Official survey reports that more than one in four are over 65 years old (usually the age of retirement), around one in twelve are over 80 years old (roughly our average life expectancy), and about 65 thousands (approximately 0.2% of the elderlies) are centenarians! It is assumed these numbers reflect advancements in healthcare and improvements in quality of life. Unlike the “elderlies” of a generation ago, they are still very active and capable and ever so young at heart… sometimes much more than the youngsters!
So, although both my parents are statistically categorized as “elderlies,” they do not feel so and they certainly do not like to be called so! The only “elderly” to respect on this day in my family has been my maternal grandmother for some time now.
As I have mentioned before, she has been suffering from dementia and it has become quite difficult to hold meaningful conversations with her.

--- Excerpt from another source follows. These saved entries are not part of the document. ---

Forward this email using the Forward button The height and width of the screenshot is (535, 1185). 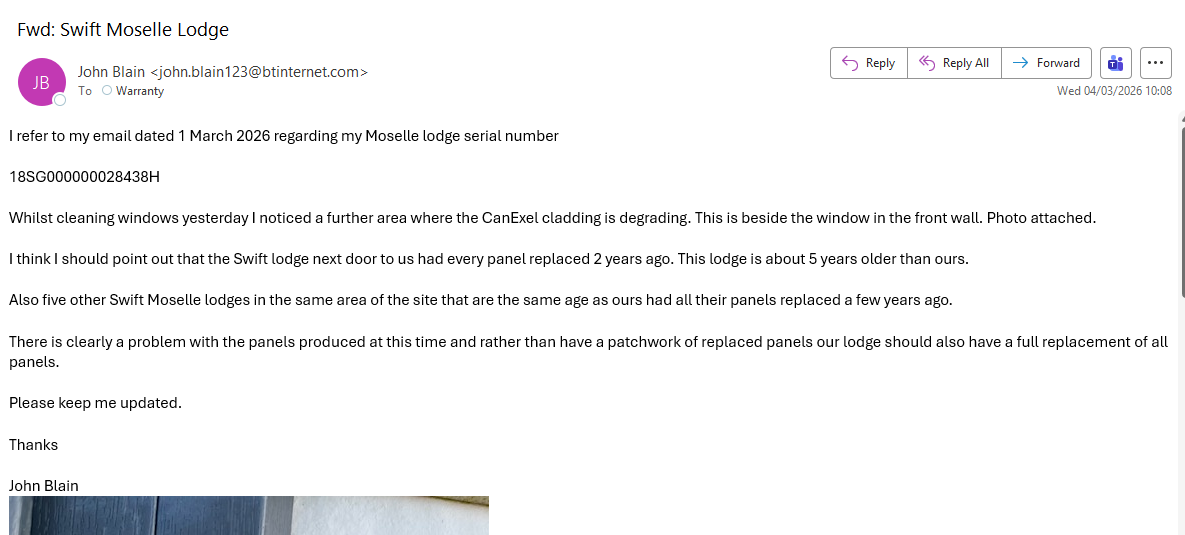click(x=1046, y=63)
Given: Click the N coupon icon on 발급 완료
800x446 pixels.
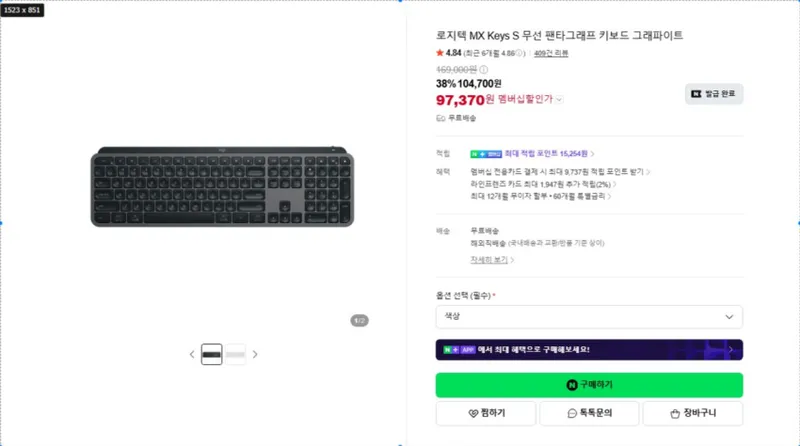Looking at the screenshot, I should pos(696,94).
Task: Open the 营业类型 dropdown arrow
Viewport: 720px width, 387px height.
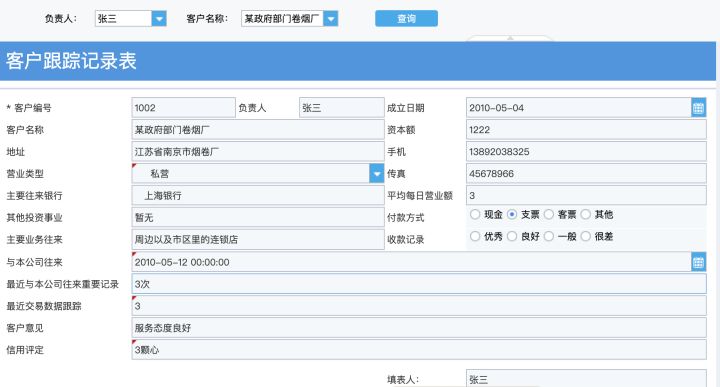Action: (377, 174)
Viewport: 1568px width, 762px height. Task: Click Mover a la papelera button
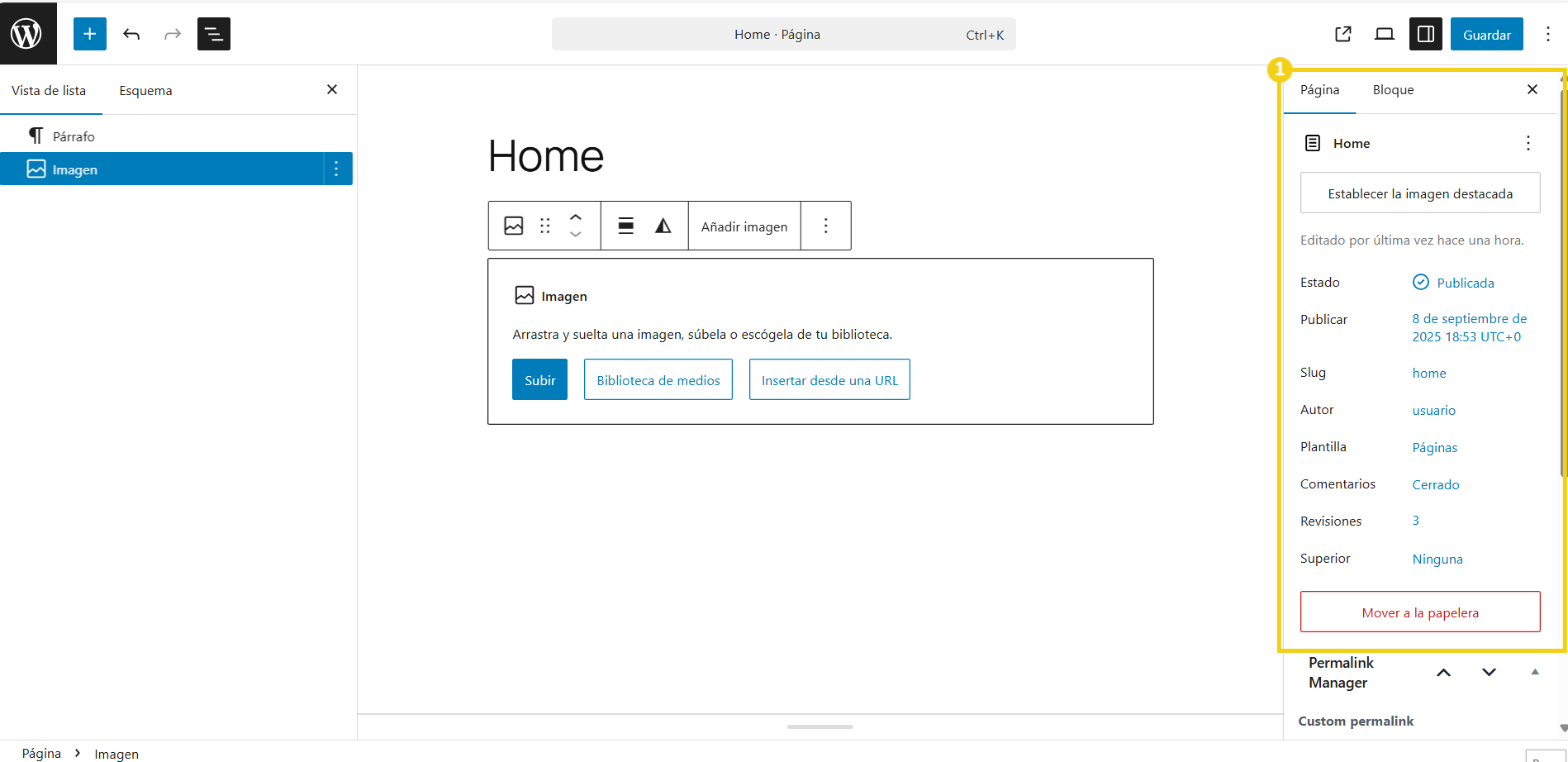click(1419, 612)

There are so many things I wanted her to pass down to me but never got the chance to make my own – her secret recipes she used to make only for me, her sensitive yet bold touch in her calligraphy works, and how can I forget, her useful tips on speedy but beautiful needlework. It feels like I have let the chain that had been tying us together slip through my fingers.
But maybe not all is lost.
Maybe I have little bits of her in me from the times we shared.

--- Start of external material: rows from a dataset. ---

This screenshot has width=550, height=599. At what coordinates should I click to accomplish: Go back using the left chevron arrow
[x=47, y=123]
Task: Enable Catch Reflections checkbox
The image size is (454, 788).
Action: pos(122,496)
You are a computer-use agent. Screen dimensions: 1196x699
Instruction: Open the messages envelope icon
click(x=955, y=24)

And although they manifest themselves in me differently, maybe she will still recognize them as parts of her passed down to me the moment she sees them.
This year, I have prepared this as a gift for her:
You MUST turn your eyes away from the horror of my needlework in sewing on the edging!
I originally started this project for her birthday in March, but I quickly realized I could not complete it, so I had promised her to get it done by this day. I thought I had plenty of time, until I was forced to take a four-month hiatus. The last couple of days I was so nervous I was going to disappoint her yet again (though she probably had forgotten all about it), but because I did not go out yesterday I was able to finish it just in time. PHEW!! (I hope this makes the lie I told yesterday a little less sinful…)
Maybe it is not the handicraft she would have taught me.
And maybe I have a long way to go before I can begin to exhibit the same level of craftsmanship as her.
But although still rough around the edges, maybe she will see a glimpse of herself in it and know that we are still connected.
I doubt she will suddenly remember the tie between us when I give this to her. The chain that used to tie us together has weakened considerably, but I hope she will feel through it the strong bond we still share. Grandma, I wish you many more years of health and prosperity… it is an honour to have you as our “elderly”!